Riciclo tessile: una legge cinese minaccia la filiera mondiale
Pechino ha deciso di bandire le importazioni degli scarti destinati a essere riciclati. Una decisione che riguarda 24 materiali, tra cui plastica, carta e tessuti, ossia il 70% degli scarti spediti nell’Impero di Mezzo.
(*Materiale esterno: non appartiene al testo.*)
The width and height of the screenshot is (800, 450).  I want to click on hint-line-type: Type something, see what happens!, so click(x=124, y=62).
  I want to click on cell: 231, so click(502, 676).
Secondo gli specialisti, tale misura potrebbe accrescere gli sprechi tessili e impattare in modo pesante sulla filiera del riciclo.
È ciò che sostiene l’Institute of Scrap Recycling Industries (ISRI), l’organismo americano di riferimento per il settore, che ricorda come la regolamentazione cinese in tale ambito si sia progressivamente richiusa, dai neon nel 2007 ai prodotti elettronici nel 2013. Di fronte all’impennata degli scarti domestici, l’obiettivo di Pechino è di non aggravare ulteriormente l’inquinamento del Paese con gli scarti provenienti dall’estero.
Per il tessile come per gli altri materiali, delle alternative alla Cina esistono. “La domanda cresce in India, nel Sud Est asiatico e in America Latina, ma non abbastanza per coprire quello che spediamo attualmente in Cina”, ha sottolineato l’ISRI. “Inoltre, noi stessi non abbiamo la capacità di riciclare tutto ciò che gli Stati Uniti producono senza esportare”.
Nel 2016 la Cina è stata la destinazione del 27% degli scarti esportati a livello mondiale, provenienti principalmente dagli Stati Uniti, con 5,2 miliardi di dollari di materiali solo lo scorso anno. Un modello sul quale sono nati ecosistemi specializzati in Nord America e in Europa e reti industriali dedicate in tutta l’Asia.